In many ways what divides the left and right onn science is a question of values: the value placed on progress, on the Great Enrichment, on the Great Fact and on the Great Escape.
The Greens are no more than a reincarnation of the 19th century British Tory Radicals with their aristocratic sensibilities that combined strong support for centralised power with a paternalistic concern for the plight of the poor:
- 19th century Tory radicals opposed the middle classes and the aesthetic ugliness they associated with an industrial economy; and
- Like the 19th century Tory Radicals, today’s green gentry see the untamed middle classes as the true enemy.

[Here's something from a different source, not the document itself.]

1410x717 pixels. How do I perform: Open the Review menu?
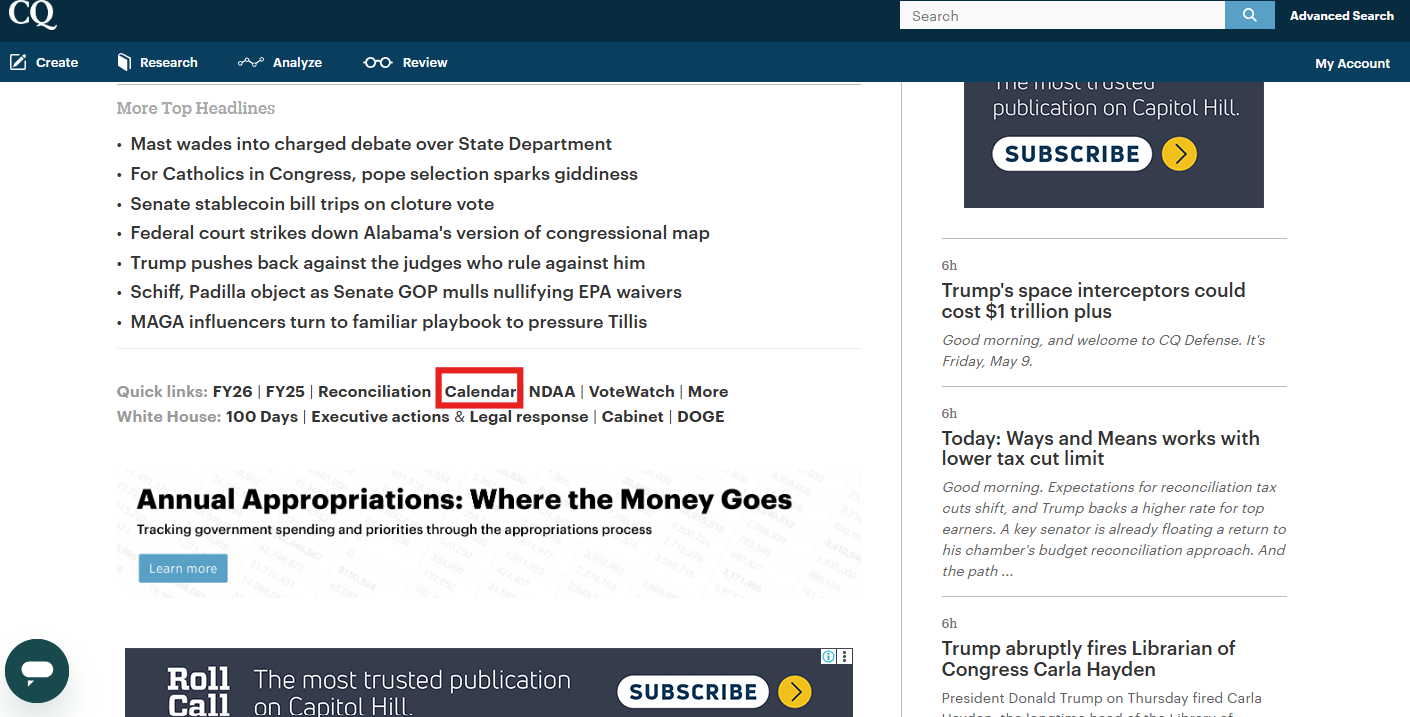click(x=405, y=62)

Many Greens think they are expressing an entirely new and progressive philosophy as they mouthed the same prejudices as Trollope’s 19th century Tory squires; attacking any further expansion of industry and commerce as impossibly vulgar, because it was
ecologically unfair to their pheasants and wild ducks.
Neither the failure of the environmental apocalypse to arrive nor the steady improvement in environmental conditions because of capitalism has dampened the ardour of those well-off enough to be eager to make hair-shirts for others to wear.
True to its 1960s origins, environmentalism is a mix of bureaucrats and hippies: a global, little-brother government that keeps the lower classes in line and a back-to-the-earth localism imposed on others but presenting no real threat to the inner city green elites’ comfortable middle class lives.